Compute Engine Load Balancing hits 1 million requests per second - aritraghosh007
http://googlecloudplatform.blogspot.com/2013/11/compute-engine-load-balancing-hits-1-million-requests-per-second.html
======
seiji
This post made the rounds recently when reporters got a hold of it. "Millions!
Millions of googles! Compute!"

It's basically meaningless. They start off with C10k which is about handling
10k concurrent clients on _one machine,_ then they go on to say "a million
requests on our _cloud_!" (which they later mention is a 64-server virtual
load balancer cluster pointing to 200 backend virtual thingamajiggers)

But, like, Eurovision. Totally.

While I'm yelling at them: your problem isn't nobody knows about your
performance. Your problem is nobody knows what google Compute Engine is. Is it
an EC2 competitor? Is it one of those things you have where you give it data,
a query, and you crunch the numbers for the client?

Google means well, but here they suffer from their typical "we know it, so why
don't you know it?" style without much useful intro material (which tends to
get written by fans, which Google Compute Load Balancer Data Ingestion doesn't
have).

</rant>

------
jheriko
I never really understand the challenges of web scalability - the hard problem
I see is bandwidth. Distributing work, other than the lag in communication
maybe?
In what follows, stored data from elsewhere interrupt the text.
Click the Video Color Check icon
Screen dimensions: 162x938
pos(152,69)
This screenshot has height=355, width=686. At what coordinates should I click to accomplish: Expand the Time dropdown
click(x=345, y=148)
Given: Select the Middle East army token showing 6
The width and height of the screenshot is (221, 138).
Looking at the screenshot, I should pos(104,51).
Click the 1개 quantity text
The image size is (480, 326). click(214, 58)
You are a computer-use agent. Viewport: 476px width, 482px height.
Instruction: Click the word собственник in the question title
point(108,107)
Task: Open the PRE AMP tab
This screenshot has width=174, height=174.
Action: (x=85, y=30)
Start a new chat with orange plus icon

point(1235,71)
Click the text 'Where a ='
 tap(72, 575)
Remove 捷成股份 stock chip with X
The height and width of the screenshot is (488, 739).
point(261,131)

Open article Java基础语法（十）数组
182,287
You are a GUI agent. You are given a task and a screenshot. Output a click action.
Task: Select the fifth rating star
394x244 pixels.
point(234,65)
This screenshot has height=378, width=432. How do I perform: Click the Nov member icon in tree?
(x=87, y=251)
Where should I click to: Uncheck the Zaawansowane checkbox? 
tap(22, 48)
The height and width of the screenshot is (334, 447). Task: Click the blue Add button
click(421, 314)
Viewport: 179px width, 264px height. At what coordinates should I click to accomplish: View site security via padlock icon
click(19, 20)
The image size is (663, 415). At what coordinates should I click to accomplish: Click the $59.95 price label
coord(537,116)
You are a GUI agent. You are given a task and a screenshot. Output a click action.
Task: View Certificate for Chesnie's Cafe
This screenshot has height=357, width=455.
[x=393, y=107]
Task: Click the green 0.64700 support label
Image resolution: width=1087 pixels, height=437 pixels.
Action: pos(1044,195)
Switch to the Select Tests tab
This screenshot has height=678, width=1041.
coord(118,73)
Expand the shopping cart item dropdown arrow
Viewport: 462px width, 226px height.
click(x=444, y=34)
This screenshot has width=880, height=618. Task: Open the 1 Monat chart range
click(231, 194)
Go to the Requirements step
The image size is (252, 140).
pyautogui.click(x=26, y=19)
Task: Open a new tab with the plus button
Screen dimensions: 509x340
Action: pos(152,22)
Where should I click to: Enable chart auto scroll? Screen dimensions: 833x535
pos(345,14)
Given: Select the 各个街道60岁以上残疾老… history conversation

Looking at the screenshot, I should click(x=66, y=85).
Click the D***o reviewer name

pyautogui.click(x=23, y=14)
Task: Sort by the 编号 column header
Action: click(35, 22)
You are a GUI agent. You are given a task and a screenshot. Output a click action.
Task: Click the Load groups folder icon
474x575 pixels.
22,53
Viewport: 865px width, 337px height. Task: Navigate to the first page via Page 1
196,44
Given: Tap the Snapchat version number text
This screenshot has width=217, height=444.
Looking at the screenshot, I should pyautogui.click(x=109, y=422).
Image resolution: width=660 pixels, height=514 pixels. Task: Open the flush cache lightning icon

Being clever about bandwidth usage in some special ways?

Why isn't it just bandwidth limited? throwing data around aside from crossing
the network layer is extremely fast and easy... surely distributing the load
is even a secondary problem to being efficient with the bandwidth, since
efficient load distribution seems also like it should be network bandwidth
(not, e.g. clock cycle, memory, disk access...) limited.

1 million anythings a second is a pretty low number in many computing
environments - this is much less than (about two orders of magnitude) the
pixel throughput on the monitor you are reading this on, as a trivial example.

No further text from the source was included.